The Mujingfang Jack is sort of an odd size by that standard, since it's called a Jack but is 11" long with a 1 3/4" wide blade.  So the blade is the width of a #4, with a length halfway between a #4 and a #5. The mouth is relatively small, and it's never going to be a fantastic plane for removing a ton of waste.  So why do I like it?  It's sharp out of the box - sharp enough to take the hair off my arm --, and adjusts more easily than any other wooden plane I've used.  I finally (FINALLY!) get why people say adjusting wooden planes isn't as hard as it looks.  Now I know what I'm shooting for with my older tools.  It's very light weight, and it leaves a good surface behind.  Honing it a bit will probably make that even better.

Recommendation

So for month four, I suggest one of two options:

1) Buy the Mujingfang 11" jack.  It runs a little bit over the budget, but I'll try to come in under for month 5 to balance that out.  It can be pushed to remove a significant amount of stock, or you can take off very fine smoothing shavings.  And it's long enough to act as a jointer for short boards, which is nice.  I've read that a plane should be able to straighten a board twice as long as its sole, which means about 22" for this plane.  With practice, you can extend that significantly.  If you really can't swing $51, you could try their shorter 7" smoothing plane.  It's $44, but my guess is that it will be significantly harder to use to get a straight edge on a board.  I also haven't tested it, so I can't make an informed recommendation.  Or you could wait one more week.

2) Head to flea markets, yard sales, antique stores, and the like, and find a Stanley #4 or #5, or equivalent from some other brand.  Buying used is always tricky, and it may take some work, but you may find a gem of a plane for a lot less than $45.  I would suggest avoiding eBay, at least in the beginning:  it's hard to judge whether things are really in as good condition as the ad copy says.  Maybe they are, maybe they aren't.  I've had some good luck, and some really bad luck.

What can I do now?

This is where things get really neat.  Now you can smooth and straighten boards that you've ripped.  You can resaw small boards and wind up with half- or quarter-inch stock, which you can smooth with the plane.  So all of a sudden small boxes are possible, and you can build things that aren't limited to the dimensions of commercially available lumber.

You now have a set of tools that can realistically build a nice workbench, a long-lasting toolchest, or quite a lot of furniture.  You'll still have some trouble with housing dados and grooves, but they're doable.  Mortise and tenon joints should be possible, at least in sizes matching your chisels.  With the addition of a plane, you can now chamfer edges, reduce the thickness of table tops, or a lot of other things.

I'm going to try to make a few quick projects over the next few weeks to demonstrate what can be done, but for now, just start practicing.  Rip a 1" wide strip off a board (along the grain), then use the plane to smooth and straighten it.  Once you're done, do the edge of the original board, and strip another piece off.

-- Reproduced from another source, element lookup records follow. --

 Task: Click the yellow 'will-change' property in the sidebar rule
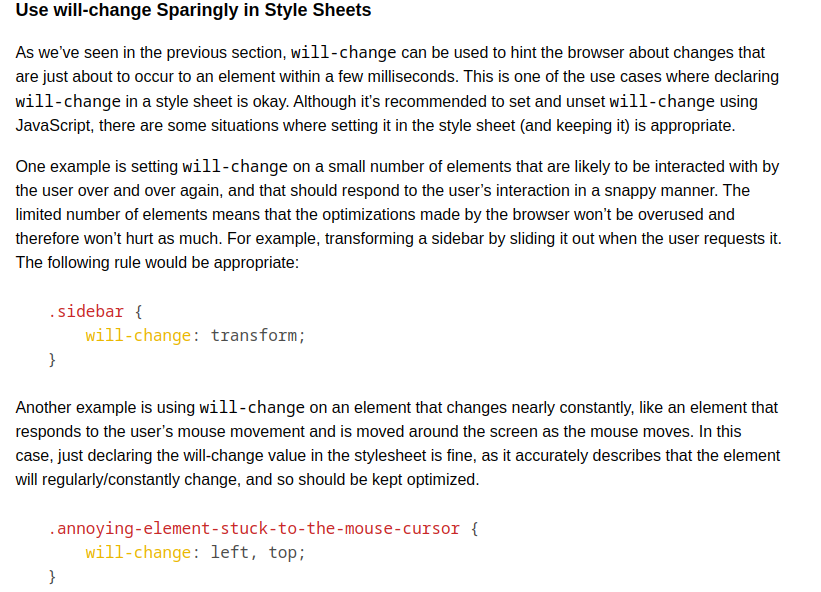click(x=138, y=335)
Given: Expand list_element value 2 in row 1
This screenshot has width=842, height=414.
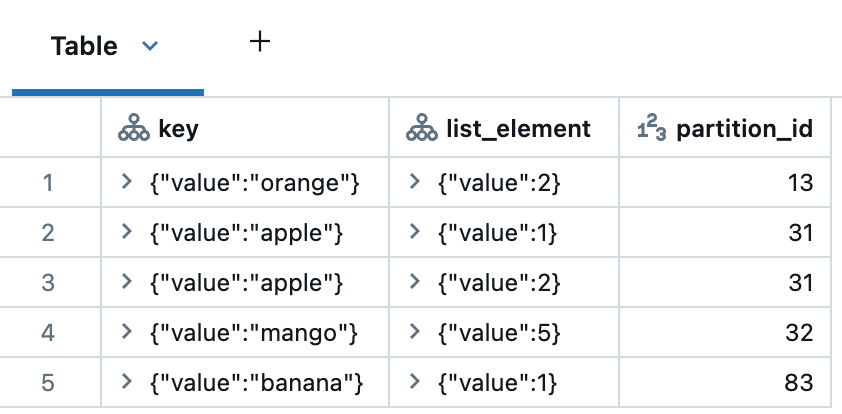Looking at the screenshot, I should tap(414, 182).
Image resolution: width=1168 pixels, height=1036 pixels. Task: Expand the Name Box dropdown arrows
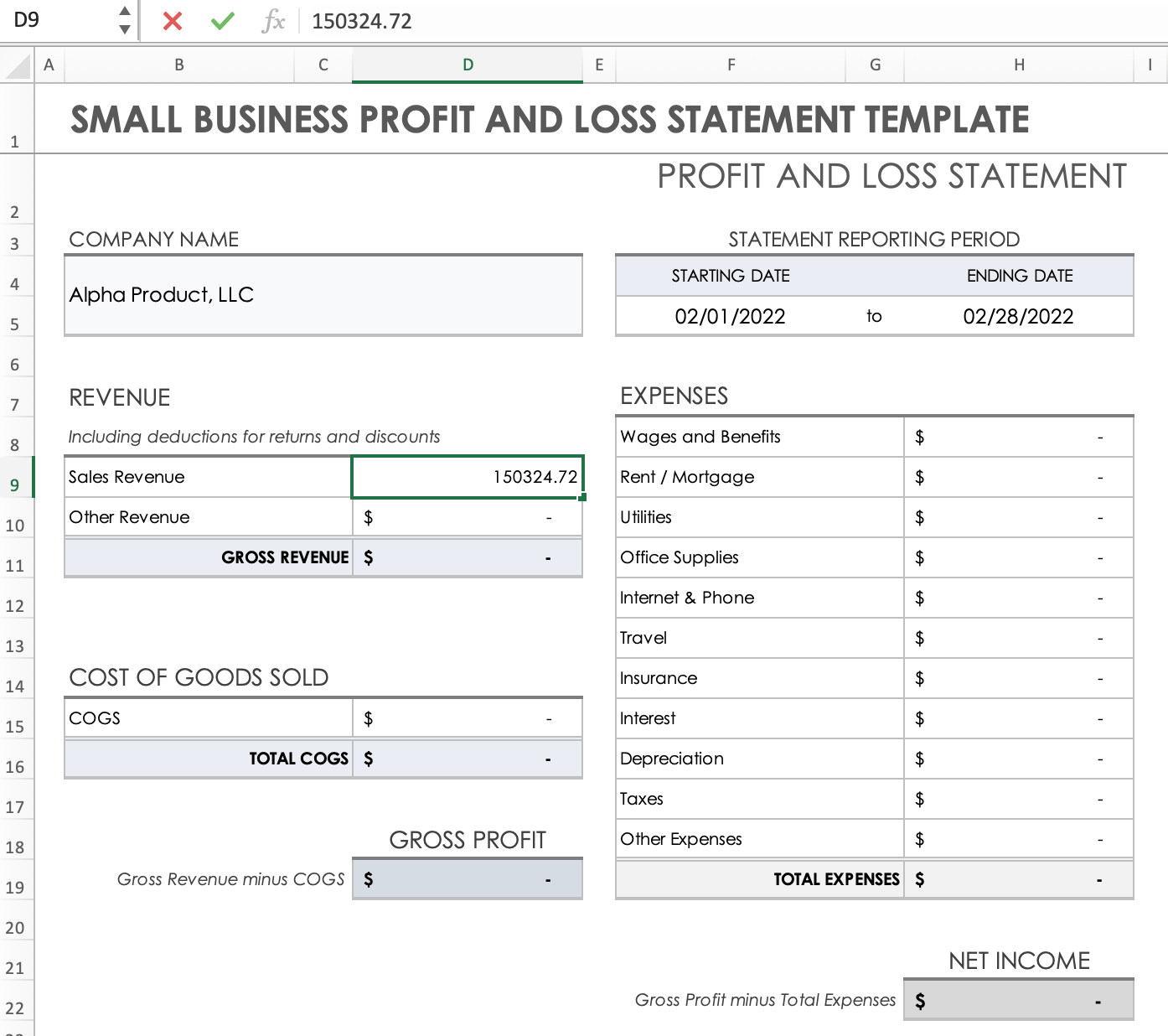pos(125,20)
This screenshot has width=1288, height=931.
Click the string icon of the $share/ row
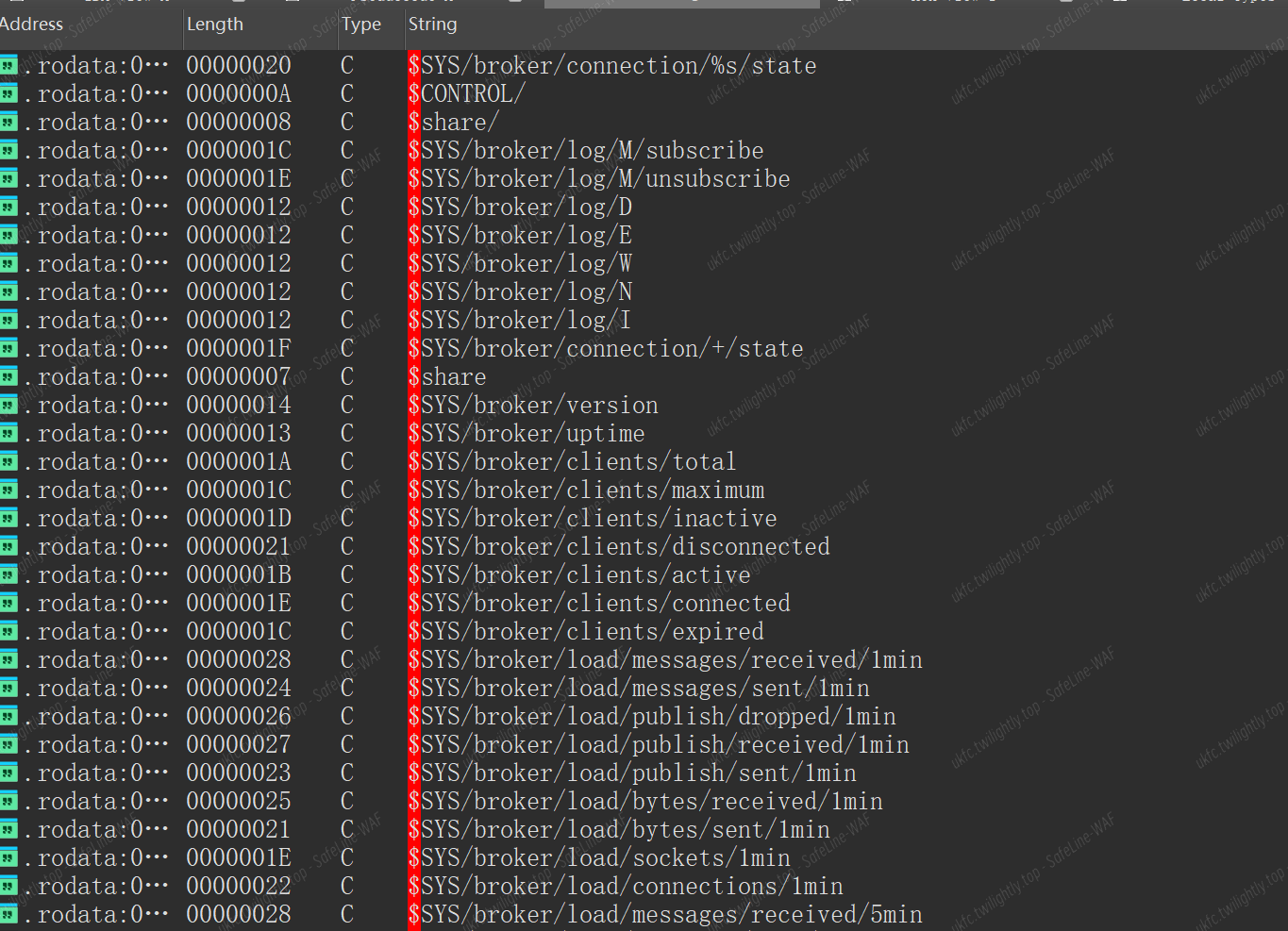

Keep practicing, make some boxes, and enjoy!

2 comments:

  1. If you buy a plane from a yard sale, flea market or eBay, I highly recommend watching Paul Sellers' YouTube video on restoring a hand plane.

    Not only will it show you how to get your new plane clean, tuned up and working right, but the process of doing so will give you a much better understanding of how a plane works and how to use it.

    ReplyDelete
    Replies
    1. Darren, Paul's videos are all worthwhile, and thanks for the comment!

      In all honesty, I think buying used CAN be the best route. There's one real problem with it, though: if you don't know how a plane in good condition feels, it's really hard to bring it up to spec. I found myself stuck in that position for eight or nine months until I took a "tune up your handplane" course at Woodcraft, at which point it all clicked.

      Because of that, I'm trying really hard not to recommend buying used. It is a potentially cheaper route, but it can be a much more frustrating one.